Passer, repasser…

Il faisait chaud aujourd’hui. Il faisait une chaleur à crever dans le grenier, là-haut. Lilas avait installé sa table à repasser, et la vapeur du fer augmentait l’impression étouffante de ce début d’été, de ce jour de fête. Elle repassait avec application, les coins des taies d’oreiller, en songeant aux prochains qui dormiraient, la tête entrelacée de rêves, posée sur les draps rayés. Elle aimait le fer qui glisse, qui dépose sa chaleur sur le tissu distendu, puis le voir reprendre une forme douce et lisse. Dompter les plis et les froissures anarchiques créées par un séchage de dilettante. Elle se rappelait de Corinne, qui ne repassait jamais car elle étendait si bien son linge, disait-elle, qu’il séchait sans un pli. Elle, elle n’avait jamais eu le coup de main. Pas pour ça. Pour pas grand chose d’ailleurs, pensait-elle, en pliant rapidement un caraco noir délavé qui ne méritait pas trop d’attentions.

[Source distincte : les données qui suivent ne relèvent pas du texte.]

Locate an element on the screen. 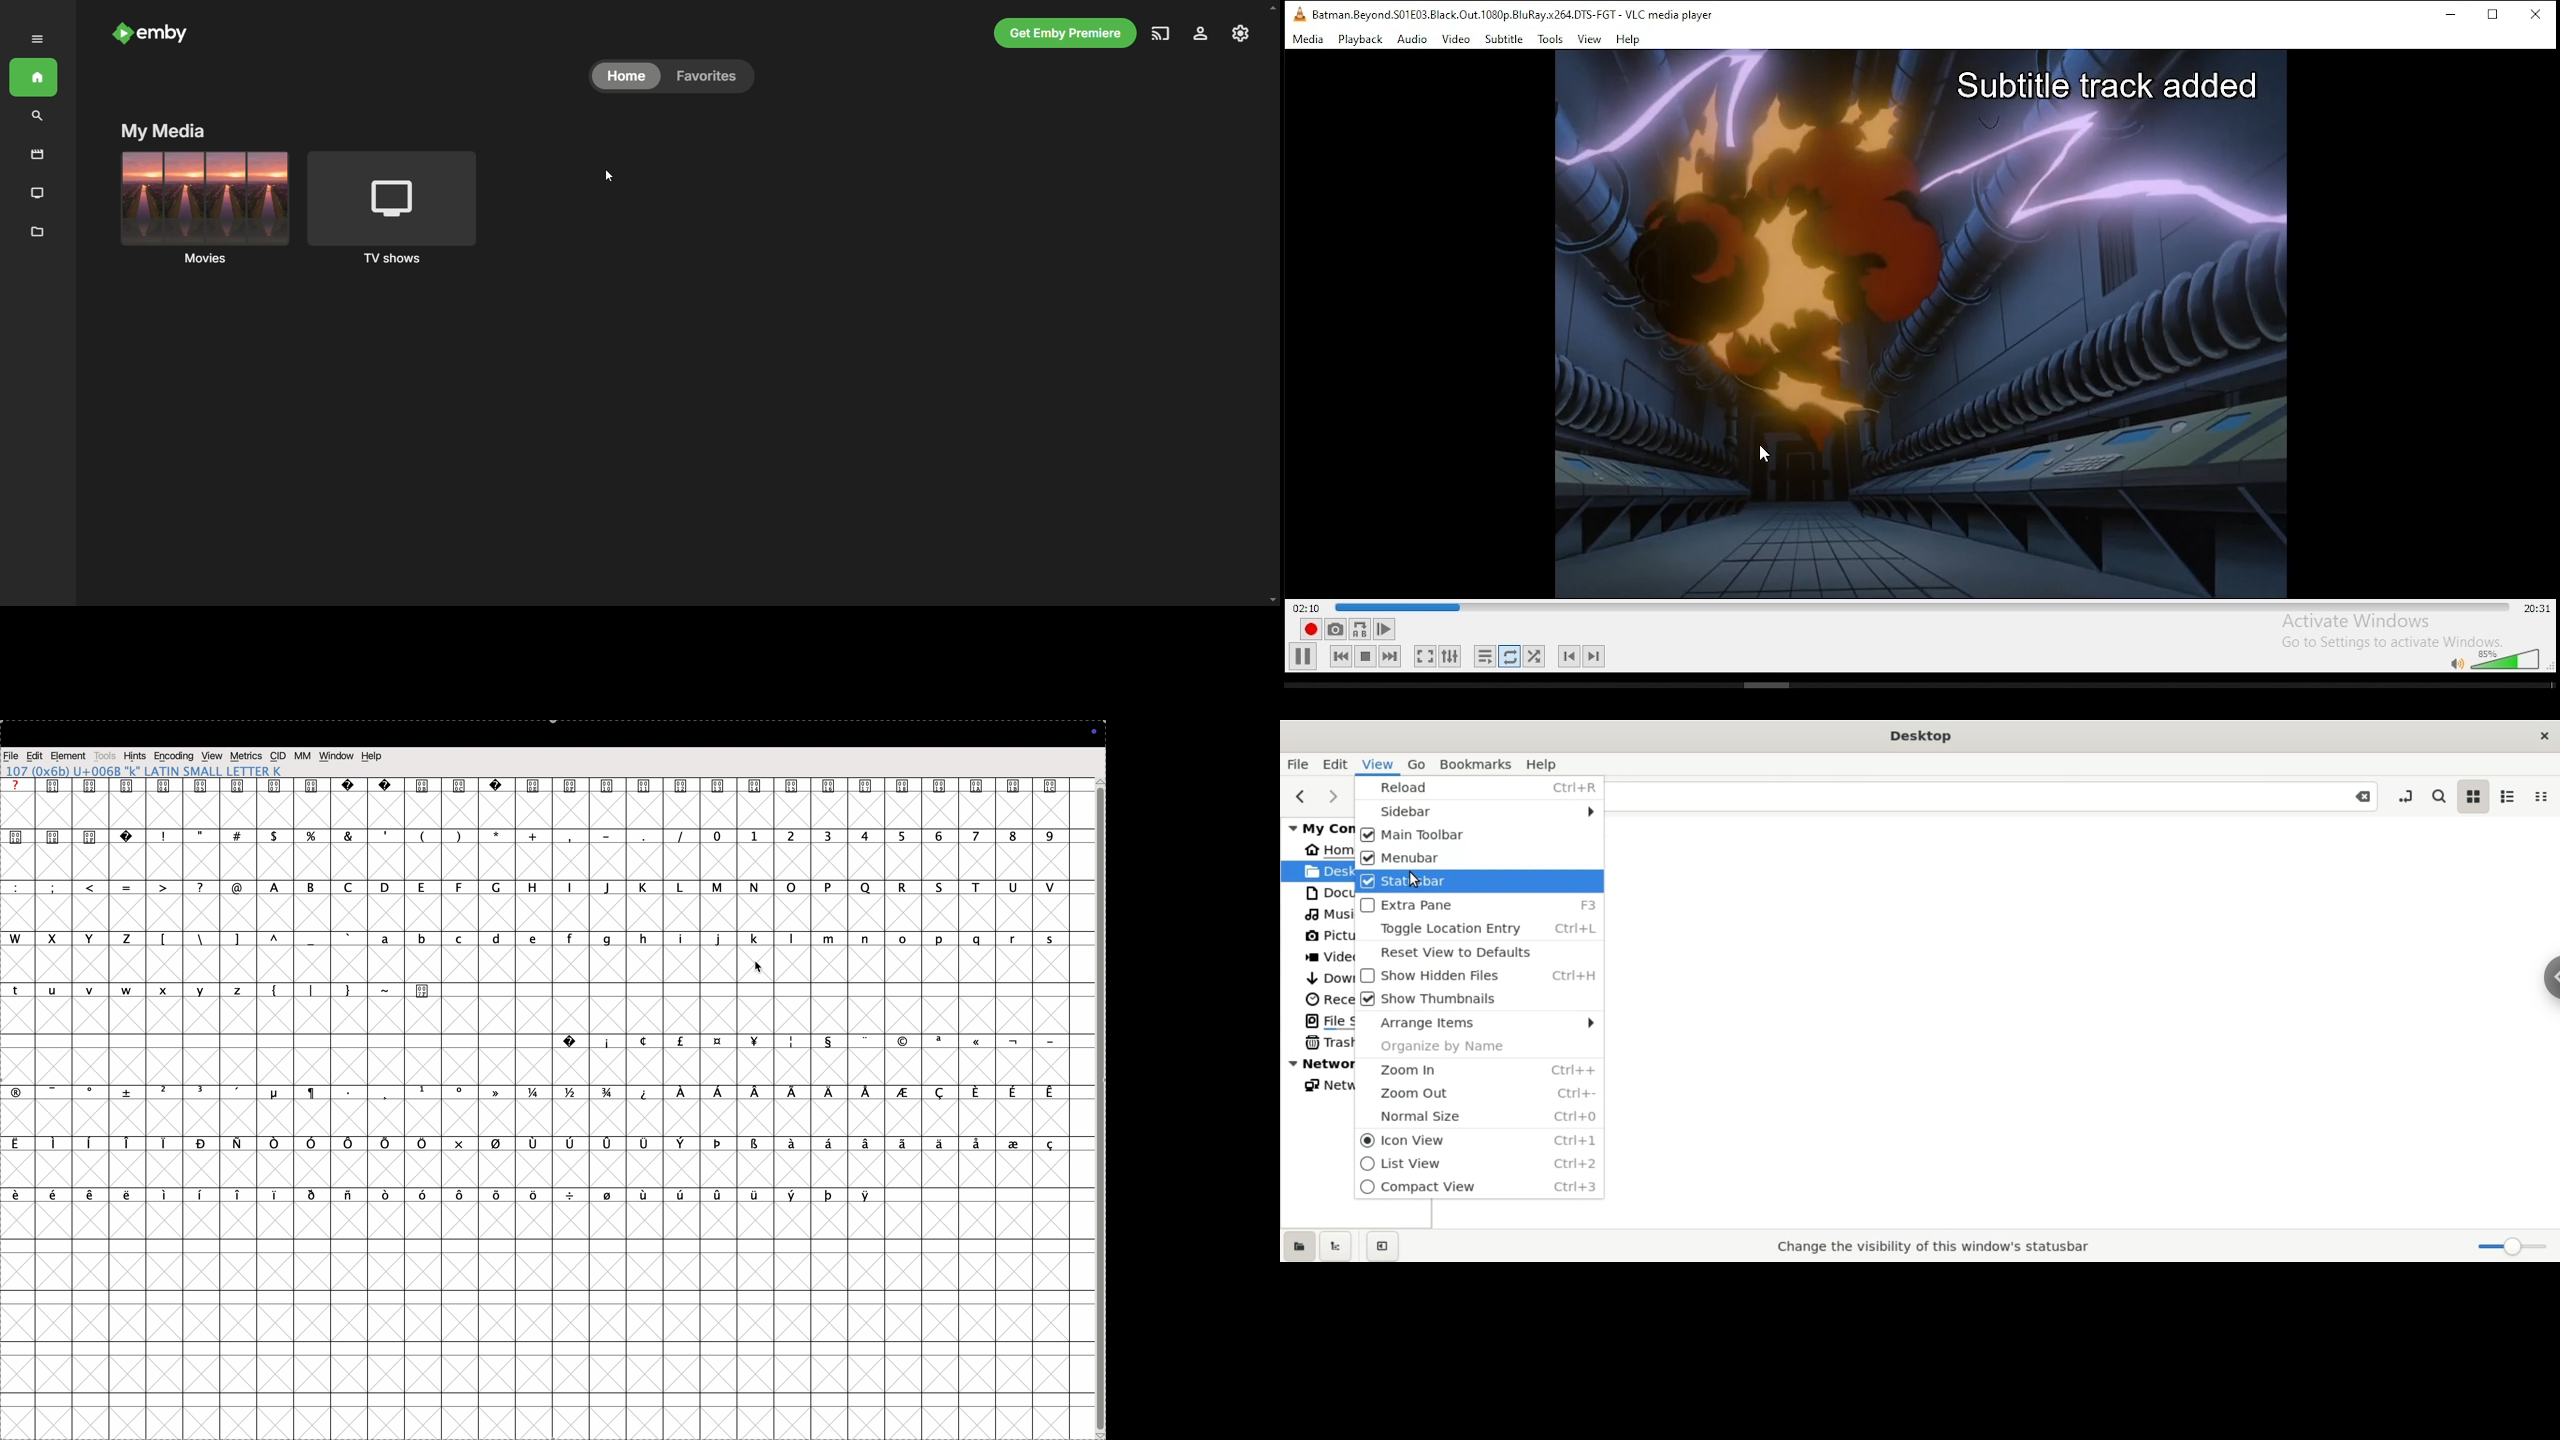 This screenshot has width=2576, height=1456. file is located at coordinates (12, 755).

Elle connaissait ses limites. Comme les bouts de l’oreiller : quatre coins qui la renvoyaient dans ses cordes, ses discordes. D’un côté la vie qui s’use, la vie qui passe, si vite. Et hop, le quotidien qui glisse vers des recoins plus sombres, incertains, alors qu’à l’autre bout, c’est la vie qui va bien, insouciante, tandis que le dernier coin laisse encore quelques questions en suspens, un vague vague à l’âme… vite chassé par le pliage/écrasage/dépose dans la pile de linge « fait« . Elle en avait terminé avec les draps et les taies, elle avait encore quelques robes à fleurs, à volants et aussi un gilet gris avec des fils dorés, un qu’elle ne portait jamais, et se demanda si c’était bien utile de le repasser.

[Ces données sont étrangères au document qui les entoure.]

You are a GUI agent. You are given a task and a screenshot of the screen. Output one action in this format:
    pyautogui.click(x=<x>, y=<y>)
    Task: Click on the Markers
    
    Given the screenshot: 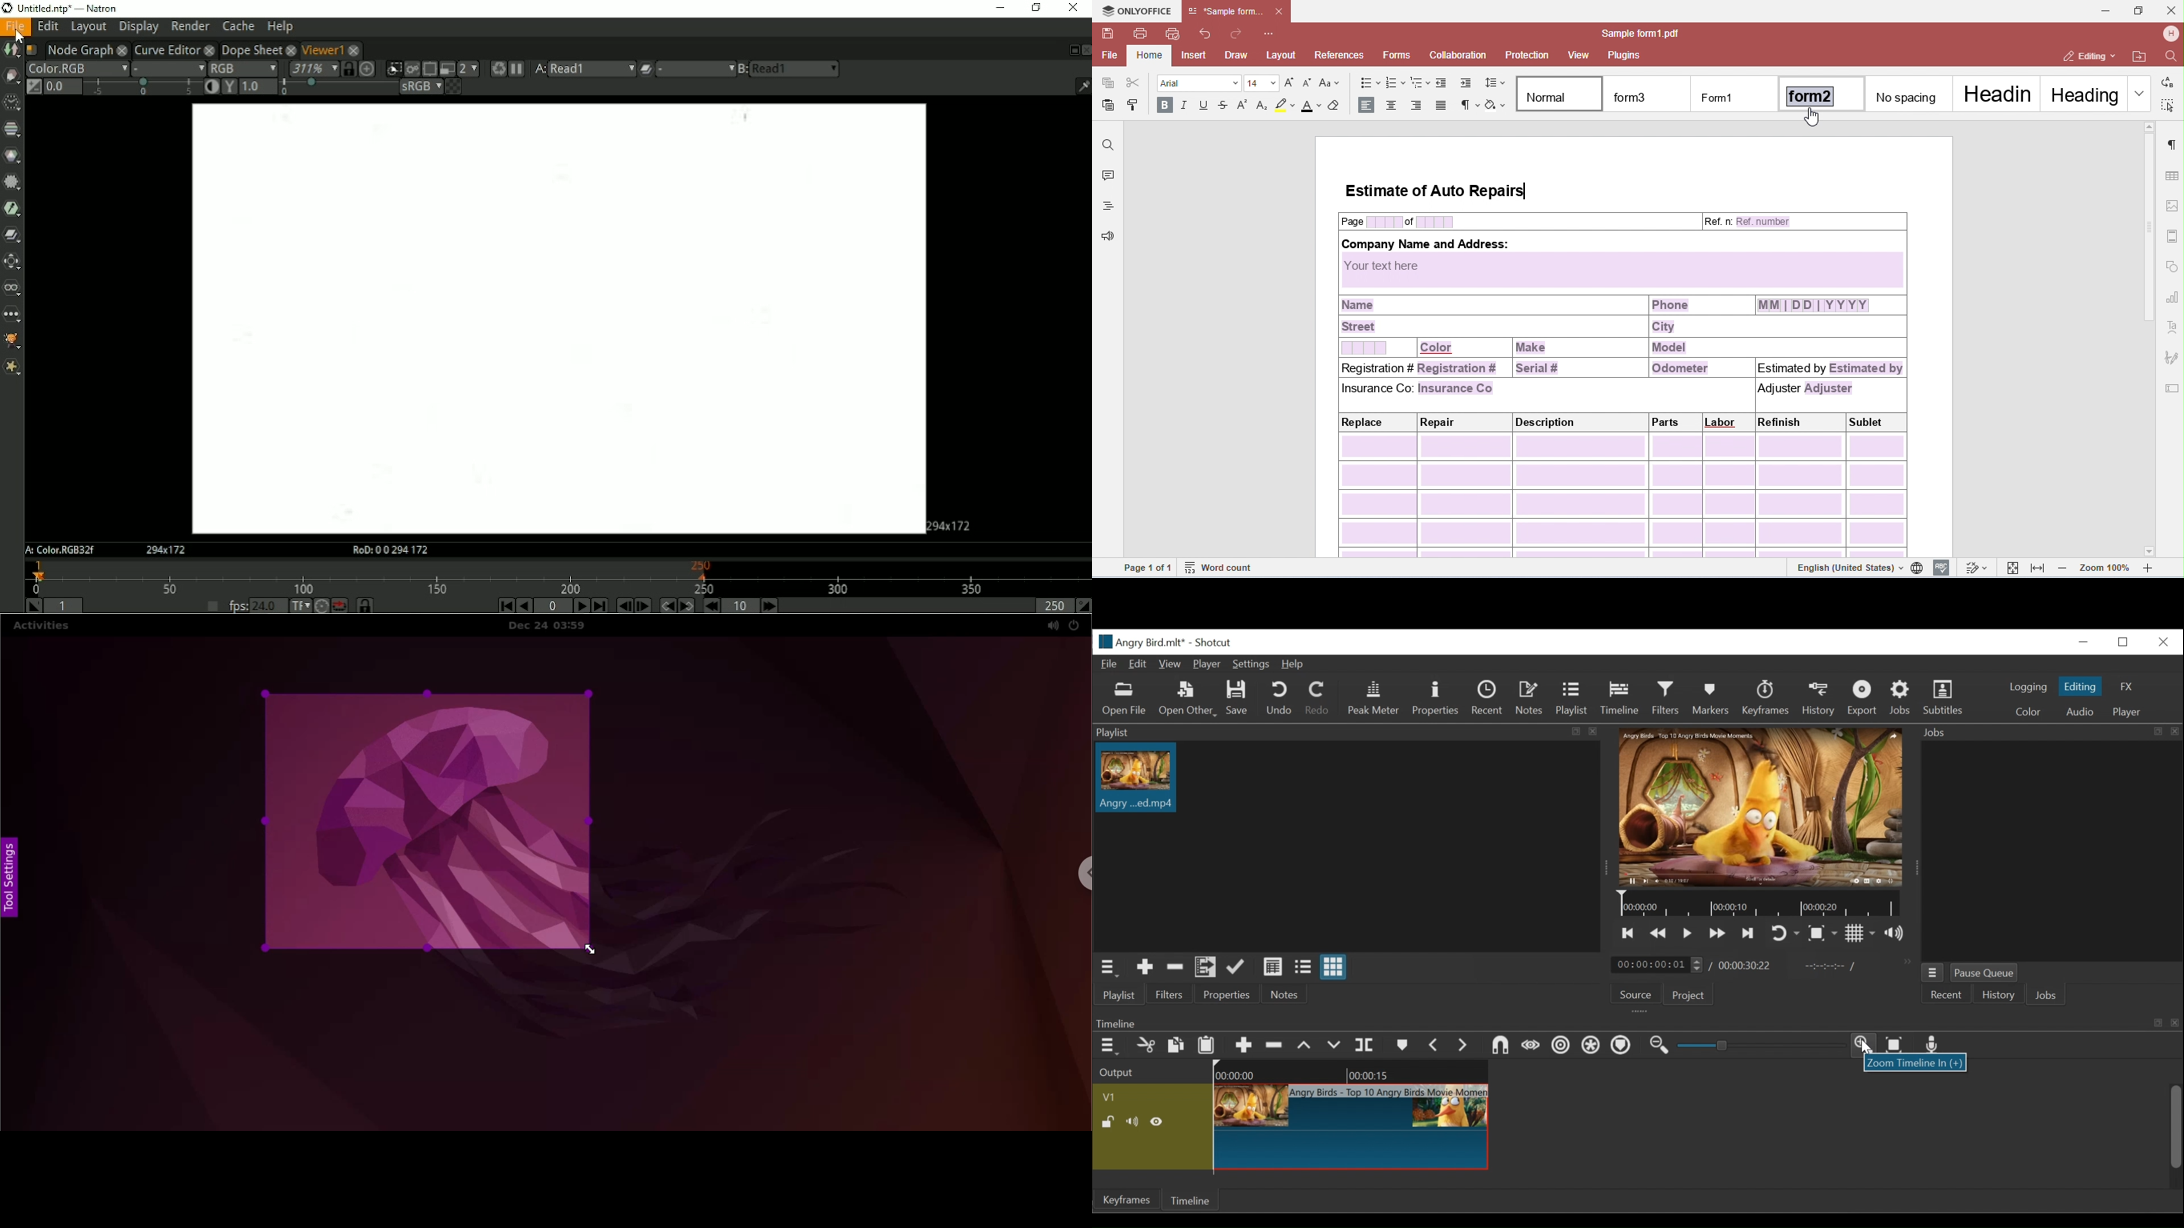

Les fleurs étaient de nouveau sagement disposées sur le tissu noir. Les volants fous avaient repris leur allure, le gilet était aussi moche qu’avant l’opération, et elle le déposa sur un cintre en bois, en se disant que vraiment c’était du temps de perdu, du temps passé à ressasser le passé tout en repassant le présent. Un temps à voir mourir de belles fleurs, sous les combles d’une vieille maison, d’un grenier où se perdent les lingères étrangères au tumulte de la vie d’en bas de la rue.